Context: The Question Behind This Work — rStar-Math: Small LLMs Can Master Math Reasoning with Self-Evolved Deep Thinking

Where We Are in January 2025

OpenAI o1 (September 2024) proved that extended thinking — letting an AI “think for longer” — produces superhuman mathematical reasoning. o1-preview achieved 90.6% accuracy on the MATH benchmark, a competition-level math dataset where earlier models (GPT-4) achieved 87%.

But o1 has problems:

Closed-source: No one knows exactly how it works
Expensive: Proprietary training data and months of research from OpenAI’s best researchers
Inaccessible: Not available to researchers without an API key
Opaque methods: The techniques are largely secret

The open-source community asks: Can we do this ourselves?
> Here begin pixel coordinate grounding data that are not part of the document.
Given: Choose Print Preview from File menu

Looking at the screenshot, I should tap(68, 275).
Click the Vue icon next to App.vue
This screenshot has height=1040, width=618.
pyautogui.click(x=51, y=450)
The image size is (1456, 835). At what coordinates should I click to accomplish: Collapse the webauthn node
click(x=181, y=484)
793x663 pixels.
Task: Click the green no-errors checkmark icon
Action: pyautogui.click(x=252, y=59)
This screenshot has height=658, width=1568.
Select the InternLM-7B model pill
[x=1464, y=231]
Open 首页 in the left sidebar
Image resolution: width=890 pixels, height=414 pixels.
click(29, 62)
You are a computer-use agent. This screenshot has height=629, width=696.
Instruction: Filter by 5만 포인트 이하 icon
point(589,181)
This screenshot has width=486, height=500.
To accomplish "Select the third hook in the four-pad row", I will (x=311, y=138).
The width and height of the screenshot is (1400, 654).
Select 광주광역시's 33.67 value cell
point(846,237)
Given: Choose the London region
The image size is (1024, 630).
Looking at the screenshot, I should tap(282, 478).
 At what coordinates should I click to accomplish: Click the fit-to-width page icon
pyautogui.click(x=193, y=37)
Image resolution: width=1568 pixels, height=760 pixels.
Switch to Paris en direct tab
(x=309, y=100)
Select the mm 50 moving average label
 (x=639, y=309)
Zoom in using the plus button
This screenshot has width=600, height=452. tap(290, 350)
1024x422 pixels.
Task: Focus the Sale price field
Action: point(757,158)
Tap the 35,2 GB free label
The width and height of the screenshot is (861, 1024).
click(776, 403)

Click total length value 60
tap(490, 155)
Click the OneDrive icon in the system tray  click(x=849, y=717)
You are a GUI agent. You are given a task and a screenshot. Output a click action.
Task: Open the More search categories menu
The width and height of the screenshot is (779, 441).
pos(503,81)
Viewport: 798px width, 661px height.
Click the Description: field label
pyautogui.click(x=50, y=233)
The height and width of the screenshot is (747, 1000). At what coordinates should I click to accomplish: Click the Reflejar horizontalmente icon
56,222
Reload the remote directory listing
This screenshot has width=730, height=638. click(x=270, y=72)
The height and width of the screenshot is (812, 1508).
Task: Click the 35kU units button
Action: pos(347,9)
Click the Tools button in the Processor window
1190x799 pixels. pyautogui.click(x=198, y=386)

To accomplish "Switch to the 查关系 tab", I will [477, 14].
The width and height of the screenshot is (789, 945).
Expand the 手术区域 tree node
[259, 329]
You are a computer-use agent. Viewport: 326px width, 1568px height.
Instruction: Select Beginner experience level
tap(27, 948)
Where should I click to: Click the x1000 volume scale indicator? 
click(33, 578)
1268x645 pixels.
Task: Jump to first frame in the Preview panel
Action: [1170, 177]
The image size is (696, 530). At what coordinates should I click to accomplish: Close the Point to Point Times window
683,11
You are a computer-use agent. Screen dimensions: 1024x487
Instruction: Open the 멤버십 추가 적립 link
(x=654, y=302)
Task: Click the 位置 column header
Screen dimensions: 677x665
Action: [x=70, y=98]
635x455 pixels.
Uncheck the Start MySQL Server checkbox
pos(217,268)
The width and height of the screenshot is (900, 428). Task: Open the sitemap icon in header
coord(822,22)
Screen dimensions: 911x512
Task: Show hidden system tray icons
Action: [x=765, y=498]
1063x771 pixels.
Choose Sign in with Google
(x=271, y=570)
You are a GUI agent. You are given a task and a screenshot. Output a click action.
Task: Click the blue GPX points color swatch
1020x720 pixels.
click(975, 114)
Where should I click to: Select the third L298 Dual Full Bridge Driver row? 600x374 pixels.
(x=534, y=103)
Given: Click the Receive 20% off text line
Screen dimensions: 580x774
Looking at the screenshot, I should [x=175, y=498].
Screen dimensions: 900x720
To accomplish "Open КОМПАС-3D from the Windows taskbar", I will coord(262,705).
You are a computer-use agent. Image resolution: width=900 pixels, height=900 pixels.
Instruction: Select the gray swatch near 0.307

Can a small, freely available model match o1’s reasoning ability through self-training, without proprietary data?

The Challenge

The MATH benchmark contains 12,500 competition-level problems (AMC and AIME difficulty). These are hard — they require:

Multiple steps of reasoning
Symbolic manipulation (algebra, geometry, number theory)
Creative problem decomposition (no template fits them all)
Self-correction (spotting and fixing errors mid-solution)

Base models (Qwen-7B, LLaMA-7B) achieve around 40–45% on MATH — not terrible, but far from o1’s 90%.

To improve, you have two paths:

Train a bigger model (like OpenAI did for o1). Cost: millions of dollars, months of training.
Use the small model smarter (as this paper does). Cost: weeks of GPU compute, automated data generation.

What Came Before: The Foundation

Chain-of-Thought (Paper 14, 2022): Models reason better when they write out their reasoning step by step.

Let’s Verify Step by Step (Paper 16, 2023): You can train a Process Reward Model (PRM) to score individual reasoning steps. This is much more useful than just checking if the final answer is right.

Test-Time Compute (Paper 23, 2024): Instead of training bigger models, spend more compute at inference time. Generate multiple solutions, use a PRM to pick the best. The result: 3.8B model + optimal test-time compute ≈ 70B model.

All three of these insights come together in rStar-Math:

Use CoT (write out step-by-step reasoning)
Use a PRM (score solution quality at each step)
Use MCTS + test-time compute (intelligent search to find high-quality solutions)
Close the loop: Train the model on the high-quality solutions you found

The Key Insight: Python is a Perfect Verifier

Here’s a crucial observation: Math problems can be solved in Python code.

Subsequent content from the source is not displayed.